Extensions like Colorblind Web Page Filter and Sim Daltonism let you instantly view your website through the lens of specific color blindnesses, offering a real-time glimpse into potential challenges users might face.

Mobile Apps

Apps like Coblis and ChromaVision provide on-the-go color vision simulation, allowing you to test your website's accessibility anywhere, anytime.

These tools are fantastic starting points, but bear in mind that they are not a substitute for actual user testing.

Real-World Testing with Color-Blind Users 

The truest test of your website's accessibility lies in the hands of real users with color blindness. Inviting them to test your website and observe firsthand how they interact with it is invaluable. Here's why:

Uncover Unforeseen Issues

Tools might miss subtle issues, but users will encounter real-world challenges like confusing button blends or unclear error messages. Their feedback provides invaluable insights for improvement.

Empathy in Action

Witnessing firsthand how your website might impede someone's experience cultivates empathy and motivates you to go the extra mile for inclusivity.

Building Bridges, Not Walls

Engaging with color-blind users is a chance to learn from their perspectives and build a website that truly welcomes everyone, regardless of their visual abilities.

Accessibility means more than checking off items on a to-do list. Real accessibility means building bridges of understanding and inclusion. By utilizing testing tools and actively involving color-blind users, you can make your website work well for everyone, creating a digital landscape where everyone feels welcome to explore.

Digital Landscapes for Every Eye 

Color blindness shouldn't be a digital roadblock. Millions face frustration and exclusion online due to inaccessible design. The solution is simple: prioritize high contrast, clear patterns, and accessible text. Every step towards accessibility opens doors, expands opportunities, and raises up unheard voices. Let's build a web where everyone can navigate with ease, share their stories, and connect without barriers.


Can I just use color blindness simulators to test my website?

Simulators provide valuable insights, but they don’t show the whole picture. Real-world testing with color-blind users reveals unforeseen challenges, like confusing button layouts or unclear error messages. Consider both simulator testing and user involvement, as well as using other accessibility tools and testing, for a comprehensive and accurate accessibility assessment.

Do all types of color blindness require the same design changes?

There are several types of color blindness, each affecting how individuals perceive hues. High contrast principles generally benefit everyone, but specific adjustments might be needed for different vision deficiencies. Consider using resources like the APCA “Understanding Color Vision Deficiencies” to tailor your design choices.

My website uses a lot of images. How can I make them accessible for color-blind users?

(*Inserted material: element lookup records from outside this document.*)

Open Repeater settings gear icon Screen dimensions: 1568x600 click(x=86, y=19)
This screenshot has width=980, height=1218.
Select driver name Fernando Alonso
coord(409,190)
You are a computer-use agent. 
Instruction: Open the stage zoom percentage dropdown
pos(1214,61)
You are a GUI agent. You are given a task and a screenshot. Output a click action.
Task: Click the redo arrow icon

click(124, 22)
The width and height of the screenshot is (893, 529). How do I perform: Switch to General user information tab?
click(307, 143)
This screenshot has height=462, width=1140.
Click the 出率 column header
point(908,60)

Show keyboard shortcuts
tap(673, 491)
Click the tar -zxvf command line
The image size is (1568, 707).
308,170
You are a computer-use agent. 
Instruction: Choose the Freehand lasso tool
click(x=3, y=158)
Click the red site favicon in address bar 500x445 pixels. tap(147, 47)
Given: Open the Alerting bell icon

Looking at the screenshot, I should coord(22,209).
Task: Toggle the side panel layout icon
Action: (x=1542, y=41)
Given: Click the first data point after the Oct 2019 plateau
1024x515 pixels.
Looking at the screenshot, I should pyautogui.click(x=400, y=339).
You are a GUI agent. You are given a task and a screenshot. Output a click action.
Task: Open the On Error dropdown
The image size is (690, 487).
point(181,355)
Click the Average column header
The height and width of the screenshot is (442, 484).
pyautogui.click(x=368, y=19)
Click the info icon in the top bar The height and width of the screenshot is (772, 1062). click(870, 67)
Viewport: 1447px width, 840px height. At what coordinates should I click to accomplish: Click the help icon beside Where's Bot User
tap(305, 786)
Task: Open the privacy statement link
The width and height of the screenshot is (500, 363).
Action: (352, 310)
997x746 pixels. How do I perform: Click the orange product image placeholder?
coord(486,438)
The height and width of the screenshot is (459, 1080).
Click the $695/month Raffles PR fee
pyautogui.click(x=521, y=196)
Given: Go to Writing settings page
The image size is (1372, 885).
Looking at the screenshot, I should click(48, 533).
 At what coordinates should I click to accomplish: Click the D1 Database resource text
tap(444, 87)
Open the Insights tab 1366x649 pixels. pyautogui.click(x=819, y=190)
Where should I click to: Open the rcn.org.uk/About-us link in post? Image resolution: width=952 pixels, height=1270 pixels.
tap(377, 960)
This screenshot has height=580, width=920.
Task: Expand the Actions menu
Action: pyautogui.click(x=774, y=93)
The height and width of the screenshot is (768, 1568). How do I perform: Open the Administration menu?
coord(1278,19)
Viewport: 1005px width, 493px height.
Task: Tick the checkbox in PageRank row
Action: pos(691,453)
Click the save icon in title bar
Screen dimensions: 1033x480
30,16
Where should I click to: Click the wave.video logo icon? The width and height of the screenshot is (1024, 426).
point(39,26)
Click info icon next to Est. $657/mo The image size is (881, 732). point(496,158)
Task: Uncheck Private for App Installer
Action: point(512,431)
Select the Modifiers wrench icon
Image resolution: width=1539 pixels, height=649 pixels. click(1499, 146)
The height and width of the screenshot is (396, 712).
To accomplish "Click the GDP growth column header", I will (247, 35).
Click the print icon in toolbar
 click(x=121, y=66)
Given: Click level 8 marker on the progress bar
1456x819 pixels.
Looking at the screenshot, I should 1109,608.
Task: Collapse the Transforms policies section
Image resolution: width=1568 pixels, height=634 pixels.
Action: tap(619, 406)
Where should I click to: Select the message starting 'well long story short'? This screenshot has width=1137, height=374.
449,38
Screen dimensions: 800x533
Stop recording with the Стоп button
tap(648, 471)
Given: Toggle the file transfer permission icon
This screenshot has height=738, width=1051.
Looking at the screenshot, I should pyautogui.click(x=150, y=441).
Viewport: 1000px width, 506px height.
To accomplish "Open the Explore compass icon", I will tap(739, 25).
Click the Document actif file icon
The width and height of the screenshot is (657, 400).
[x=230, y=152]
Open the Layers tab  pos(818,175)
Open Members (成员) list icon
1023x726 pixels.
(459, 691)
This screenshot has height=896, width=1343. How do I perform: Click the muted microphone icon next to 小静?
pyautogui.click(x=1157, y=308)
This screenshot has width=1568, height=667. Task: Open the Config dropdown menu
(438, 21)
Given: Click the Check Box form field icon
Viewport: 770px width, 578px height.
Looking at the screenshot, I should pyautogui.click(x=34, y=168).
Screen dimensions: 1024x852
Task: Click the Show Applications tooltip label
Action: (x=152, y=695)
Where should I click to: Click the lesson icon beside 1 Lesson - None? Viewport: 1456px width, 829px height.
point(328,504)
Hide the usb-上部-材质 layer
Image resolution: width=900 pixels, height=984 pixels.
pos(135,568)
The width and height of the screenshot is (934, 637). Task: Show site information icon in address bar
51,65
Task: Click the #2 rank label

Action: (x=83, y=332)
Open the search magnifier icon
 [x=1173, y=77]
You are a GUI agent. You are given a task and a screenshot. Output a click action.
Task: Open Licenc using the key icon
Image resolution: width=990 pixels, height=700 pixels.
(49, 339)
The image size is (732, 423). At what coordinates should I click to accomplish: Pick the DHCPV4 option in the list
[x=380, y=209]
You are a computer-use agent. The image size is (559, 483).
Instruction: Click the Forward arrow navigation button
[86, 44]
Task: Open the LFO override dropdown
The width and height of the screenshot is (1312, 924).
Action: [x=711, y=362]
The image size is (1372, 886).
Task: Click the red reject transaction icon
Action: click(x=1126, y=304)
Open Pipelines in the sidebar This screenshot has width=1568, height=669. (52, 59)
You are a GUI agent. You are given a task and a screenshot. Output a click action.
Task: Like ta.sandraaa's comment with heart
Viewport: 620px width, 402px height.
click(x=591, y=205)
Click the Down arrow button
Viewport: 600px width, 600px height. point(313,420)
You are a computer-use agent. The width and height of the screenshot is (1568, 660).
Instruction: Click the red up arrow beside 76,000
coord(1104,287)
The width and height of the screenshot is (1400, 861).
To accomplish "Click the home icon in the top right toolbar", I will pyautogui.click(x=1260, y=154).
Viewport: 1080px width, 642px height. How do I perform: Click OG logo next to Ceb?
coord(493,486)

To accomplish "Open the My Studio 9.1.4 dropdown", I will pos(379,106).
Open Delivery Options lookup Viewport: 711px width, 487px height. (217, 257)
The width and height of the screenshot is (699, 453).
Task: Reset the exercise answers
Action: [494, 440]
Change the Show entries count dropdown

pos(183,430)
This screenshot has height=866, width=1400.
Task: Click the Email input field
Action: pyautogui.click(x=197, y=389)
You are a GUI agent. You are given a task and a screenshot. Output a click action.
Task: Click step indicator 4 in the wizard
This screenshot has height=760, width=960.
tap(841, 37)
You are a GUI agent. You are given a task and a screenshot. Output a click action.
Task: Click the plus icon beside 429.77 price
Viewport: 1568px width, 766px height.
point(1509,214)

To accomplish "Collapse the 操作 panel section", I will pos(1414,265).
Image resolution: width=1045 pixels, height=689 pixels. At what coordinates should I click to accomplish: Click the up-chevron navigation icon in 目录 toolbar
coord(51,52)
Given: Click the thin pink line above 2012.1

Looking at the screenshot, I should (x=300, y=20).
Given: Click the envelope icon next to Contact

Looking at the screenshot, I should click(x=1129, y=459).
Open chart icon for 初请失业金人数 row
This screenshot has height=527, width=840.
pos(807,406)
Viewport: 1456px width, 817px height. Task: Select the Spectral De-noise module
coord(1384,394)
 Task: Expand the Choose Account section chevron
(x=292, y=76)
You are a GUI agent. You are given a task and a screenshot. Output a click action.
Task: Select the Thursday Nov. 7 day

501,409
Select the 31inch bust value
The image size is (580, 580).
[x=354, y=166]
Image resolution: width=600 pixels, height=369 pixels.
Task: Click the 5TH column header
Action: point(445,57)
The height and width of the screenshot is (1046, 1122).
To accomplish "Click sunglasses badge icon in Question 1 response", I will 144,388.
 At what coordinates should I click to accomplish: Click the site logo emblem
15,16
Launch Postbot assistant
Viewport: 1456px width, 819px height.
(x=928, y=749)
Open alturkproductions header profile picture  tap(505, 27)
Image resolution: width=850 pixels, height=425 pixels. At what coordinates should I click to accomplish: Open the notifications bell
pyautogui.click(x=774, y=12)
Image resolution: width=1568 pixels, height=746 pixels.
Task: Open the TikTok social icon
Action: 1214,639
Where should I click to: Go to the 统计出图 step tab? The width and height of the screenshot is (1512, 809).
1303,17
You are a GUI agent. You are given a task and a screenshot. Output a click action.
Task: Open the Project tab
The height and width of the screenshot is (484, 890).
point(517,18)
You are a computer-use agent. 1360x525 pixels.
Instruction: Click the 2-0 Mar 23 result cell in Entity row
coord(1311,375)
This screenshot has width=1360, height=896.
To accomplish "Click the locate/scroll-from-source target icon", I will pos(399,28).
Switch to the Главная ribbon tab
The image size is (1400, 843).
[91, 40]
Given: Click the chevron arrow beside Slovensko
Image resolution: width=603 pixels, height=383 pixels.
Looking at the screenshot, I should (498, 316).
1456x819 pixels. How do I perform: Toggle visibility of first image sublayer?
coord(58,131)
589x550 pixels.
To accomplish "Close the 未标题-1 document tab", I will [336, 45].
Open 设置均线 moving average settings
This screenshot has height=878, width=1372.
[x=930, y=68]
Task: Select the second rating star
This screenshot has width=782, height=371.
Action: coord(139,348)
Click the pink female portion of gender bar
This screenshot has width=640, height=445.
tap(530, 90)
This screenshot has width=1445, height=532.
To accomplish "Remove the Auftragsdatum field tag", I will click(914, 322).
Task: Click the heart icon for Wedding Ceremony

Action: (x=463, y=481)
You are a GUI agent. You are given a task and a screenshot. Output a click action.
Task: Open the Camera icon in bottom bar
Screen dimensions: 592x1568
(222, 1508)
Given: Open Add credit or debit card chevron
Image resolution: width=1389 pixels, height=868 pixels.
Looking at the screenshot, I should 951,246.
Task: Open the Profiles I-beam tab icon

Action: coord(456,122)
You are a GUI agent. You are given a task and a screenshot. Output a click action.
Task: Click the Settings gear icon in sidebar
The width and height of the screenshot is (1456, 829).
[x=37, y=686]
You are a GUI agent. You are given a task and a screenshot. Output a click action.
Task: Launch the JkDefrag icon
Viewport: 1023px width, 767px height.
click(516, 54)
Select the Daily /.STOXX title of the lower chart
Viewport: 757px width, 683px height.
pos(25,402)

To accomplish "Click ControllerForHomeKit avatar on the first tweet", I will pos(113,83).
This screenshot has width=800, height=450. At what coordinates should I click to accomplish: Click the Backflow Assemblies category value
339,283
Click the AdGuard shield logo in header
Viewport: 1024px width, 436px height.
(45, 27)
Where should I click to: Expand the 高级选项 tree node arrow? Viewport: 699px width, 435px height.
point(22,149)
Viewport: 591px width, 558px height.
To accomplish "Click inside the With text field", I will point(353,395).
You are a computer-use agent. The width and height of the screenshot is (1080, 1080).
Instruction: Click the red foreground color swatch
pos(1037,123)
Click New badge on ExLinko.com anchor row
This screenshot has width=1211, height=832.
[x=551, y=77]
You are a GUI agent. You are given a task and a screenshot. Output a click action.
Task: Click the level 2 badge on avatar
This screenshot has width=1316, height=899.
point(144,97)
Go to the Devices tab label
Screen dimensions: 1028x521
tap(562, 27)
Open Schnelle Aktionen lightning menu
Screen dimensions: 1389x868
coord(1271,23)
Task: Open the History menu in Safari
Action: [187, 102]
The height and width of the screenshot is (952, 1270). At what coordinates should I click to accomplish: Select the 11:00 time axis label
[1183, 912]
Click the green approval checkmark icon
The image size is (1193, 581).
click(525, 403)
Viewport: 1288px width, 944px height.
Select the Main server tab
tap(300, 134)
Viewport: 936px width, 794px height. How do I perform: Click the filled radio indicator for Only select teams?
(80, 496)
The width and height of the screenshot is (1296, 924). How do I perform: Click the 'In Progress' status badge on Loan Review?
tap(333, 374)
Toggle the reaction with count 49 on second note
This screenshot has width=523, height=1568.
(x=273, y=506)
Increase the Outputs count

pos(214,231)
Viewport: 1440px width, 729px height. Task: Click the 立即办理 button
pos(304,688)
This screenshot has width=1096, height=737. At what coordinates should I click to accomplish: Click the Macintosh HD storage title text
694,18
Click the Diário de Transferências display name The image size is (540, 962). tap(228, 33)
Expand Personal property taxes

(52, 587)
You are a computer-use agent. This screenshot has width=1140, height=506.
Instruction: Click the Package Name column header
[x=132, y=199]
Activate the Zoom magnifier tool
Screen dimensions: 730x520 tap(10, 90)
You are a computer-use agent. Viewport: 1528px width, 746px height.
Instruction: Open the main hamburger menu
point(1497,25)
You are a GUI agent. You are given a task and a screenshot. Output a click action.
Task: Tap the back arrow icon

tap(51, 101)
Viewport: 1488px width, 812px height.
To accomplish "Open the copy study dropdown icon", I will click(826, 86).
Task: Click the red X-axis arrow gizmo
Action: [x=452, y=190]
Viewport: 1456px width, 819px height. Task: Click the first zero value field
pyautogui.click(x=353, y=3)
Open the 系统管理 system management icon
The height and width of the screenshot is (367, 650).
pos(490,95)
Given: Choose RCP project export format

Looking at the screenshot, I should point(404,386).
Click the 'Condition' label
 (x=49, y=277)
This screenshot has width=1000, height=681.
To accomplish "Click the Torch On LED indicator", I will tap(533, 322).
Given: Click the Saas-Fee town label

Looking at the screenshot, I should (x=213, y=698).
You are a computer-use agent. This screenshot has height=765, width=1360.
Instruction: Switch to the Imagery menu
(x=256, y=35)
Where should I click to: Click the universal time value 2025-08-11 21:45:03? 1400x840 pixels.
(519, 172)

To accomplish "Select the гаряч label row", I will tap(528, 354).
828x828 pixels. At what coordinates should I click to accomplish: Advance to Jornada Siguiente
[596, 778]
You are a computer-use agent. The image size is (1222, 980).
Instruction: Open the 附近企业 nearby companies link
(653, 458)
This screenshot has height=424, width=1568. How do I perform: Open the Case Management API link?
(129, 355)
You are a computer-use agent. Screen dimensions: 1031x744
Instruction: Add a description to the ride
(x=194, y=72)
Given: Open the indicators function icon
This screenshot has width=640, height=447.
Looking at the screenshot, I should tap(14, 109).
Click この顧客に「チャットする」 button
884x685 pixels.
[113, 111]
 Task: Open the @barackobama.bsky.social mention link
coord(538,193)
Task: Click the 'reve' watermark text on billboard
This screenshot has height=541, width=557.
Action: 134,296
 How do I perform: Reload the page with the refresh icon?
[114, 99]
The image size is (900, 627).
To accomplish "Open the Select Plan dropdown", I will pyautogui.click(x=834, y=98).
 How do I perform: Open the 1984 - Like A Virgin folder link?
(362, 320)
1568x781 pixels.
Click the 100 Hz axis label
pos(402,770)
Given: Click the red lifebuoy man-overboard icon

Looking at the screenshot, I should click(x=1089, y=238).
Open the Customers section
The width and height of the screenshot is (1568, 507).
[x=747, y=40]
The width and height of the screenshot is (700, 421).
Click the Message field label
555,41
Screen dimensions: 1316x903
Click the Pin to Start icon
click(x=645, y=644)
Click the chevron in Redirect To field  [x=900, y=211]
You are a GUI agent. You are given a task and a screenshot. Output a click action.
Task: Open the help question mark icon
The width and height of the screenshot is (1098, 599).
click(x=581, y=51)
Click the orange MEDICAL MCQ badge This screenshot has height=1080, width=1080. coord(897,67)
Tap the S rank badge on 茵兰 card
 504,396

First, ensure image content isn't solely reliant on color for understanding. Add alternative text descriptions that clearly explain the image's meaning. You can also utilize tools like image color analyzers to identify potential clashes with common types of color blindness. Consider offering options for adjusting image color or brightness to further enhance accessibility.

My website is already live. Can I still make it color-blind friendly?

While designing or redesigning for accessibility is ideal, there are still steps you can take now and at any time. Start by analyzing your website's color combinations using accessibility checkers and then prioritize adjusting high-contrast areas like text and backgrounds. Utilize accessible iconography and consider adding hover states or subtle outlines to buttons and interactive elements for better differentiation.

I find resources and inspiration for designing for color-blind accessibility?

Several organizations like the W3C Web Accessibility Initiative (WAI) and the American Printing House for the Blind (APH) offer comprehensive resources and guidelines. Design communities like A11Y Project and Smashing Magazine often feature insightful articles and case studies. Remember, even small accessibility improvements can make a big difference for millions of users, so keep learning and keep inclusivity at the forefront of your design decisions.